### The task
Give an exact copy of the lines of the records below, starting at the line containing "Is it worth" and running to the end.

### Extracted records
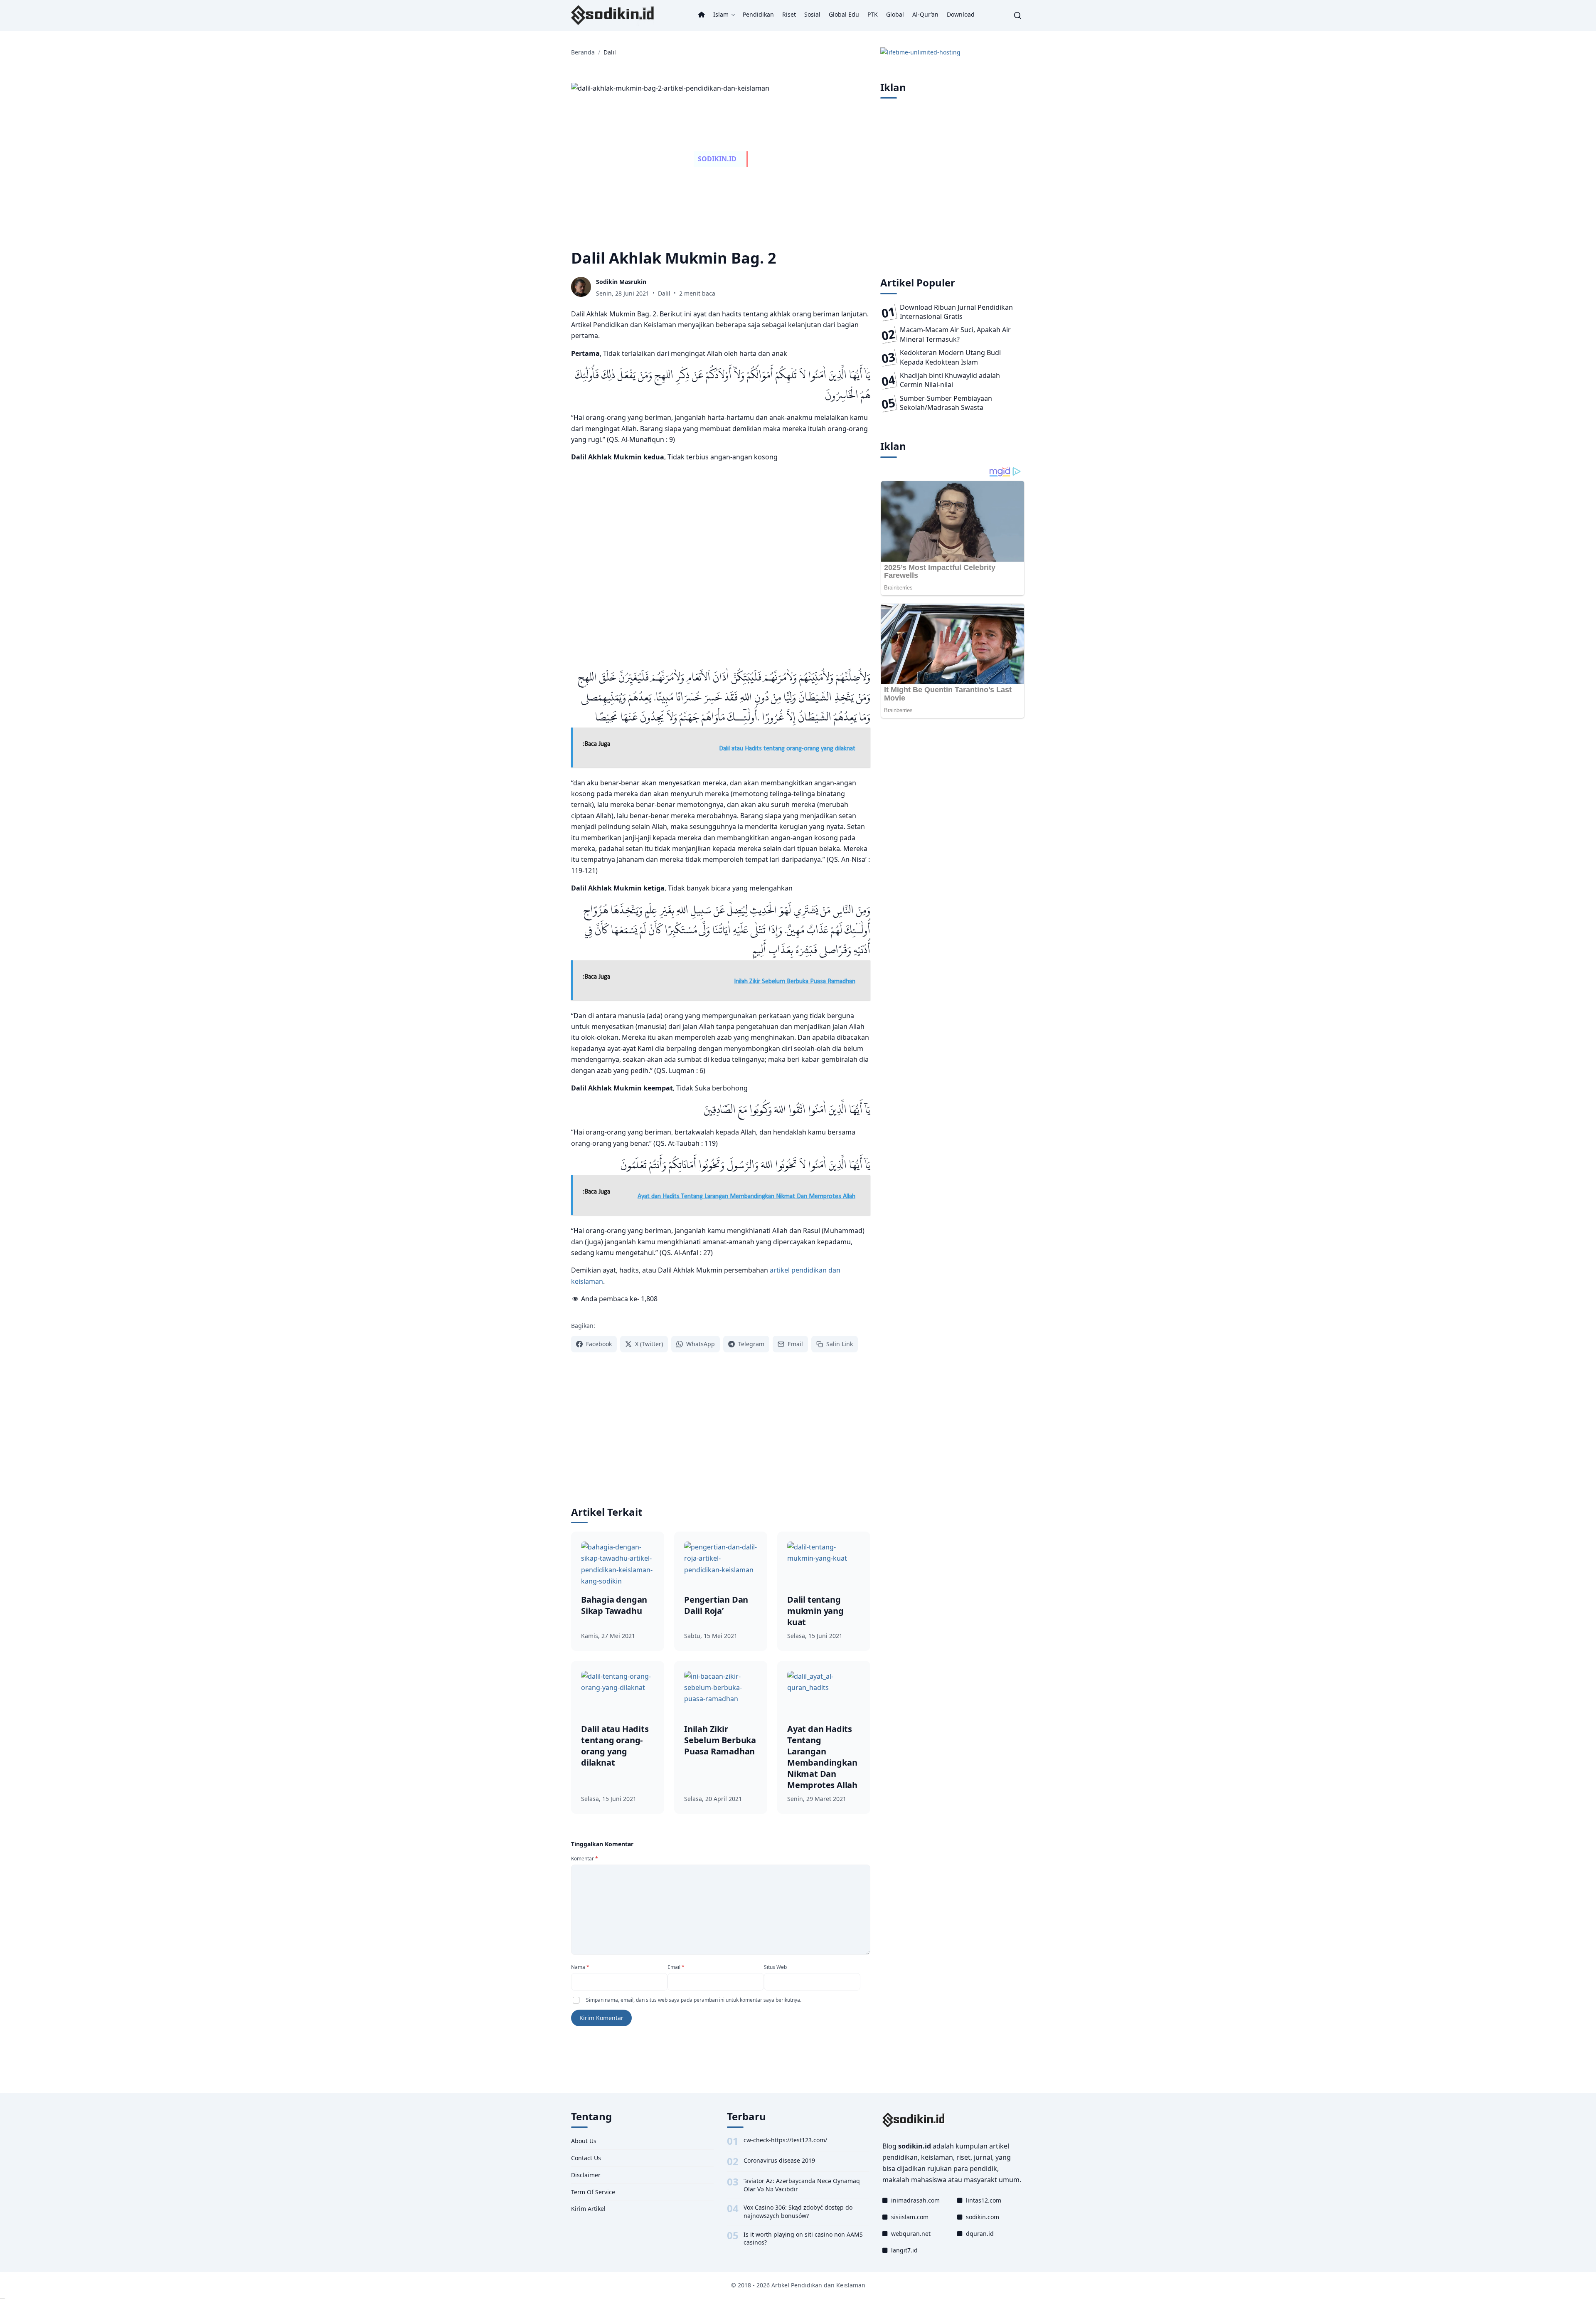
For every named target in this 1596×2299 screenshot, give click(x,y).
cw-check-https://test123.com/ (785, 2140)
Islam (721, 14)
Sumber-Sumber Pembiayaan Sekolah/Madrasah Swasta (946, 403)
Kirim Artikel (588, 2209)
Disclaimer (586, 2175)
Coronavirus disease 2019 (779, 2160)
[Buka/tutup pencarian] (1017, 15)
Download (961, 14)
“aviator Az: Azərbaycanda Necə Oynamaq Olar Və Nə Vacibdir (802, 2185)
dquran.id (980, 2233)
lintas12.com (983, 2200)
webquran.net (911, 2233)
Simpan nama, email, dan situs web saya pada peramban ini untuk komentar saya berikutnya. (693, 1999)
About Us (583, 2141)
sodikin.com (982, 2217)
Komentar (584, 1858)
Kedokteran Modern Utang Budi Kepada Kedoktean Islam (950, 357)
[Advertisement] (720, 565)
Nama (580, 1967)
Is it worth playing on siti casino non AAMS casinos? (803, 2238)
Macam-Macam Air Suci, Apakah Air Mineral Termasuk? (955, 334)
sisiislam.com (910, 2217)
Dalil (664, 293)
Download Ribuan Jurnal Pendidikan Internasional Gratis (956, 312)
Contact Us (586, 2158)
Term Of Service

### Finished task
Is it worth playing on siti casino non AAMS casinos? (803, 2238)
Macam-Macam Air Suci, Apakah Air Mineral Termasuk? (955, 334)
sisiislam.com (910, 2217)
Dalil (664, 293)
Download Ribuan Jurnal Pendidikan Internasional Gratis (956, 312)
Contact Us (586, 2158)
Term Of Service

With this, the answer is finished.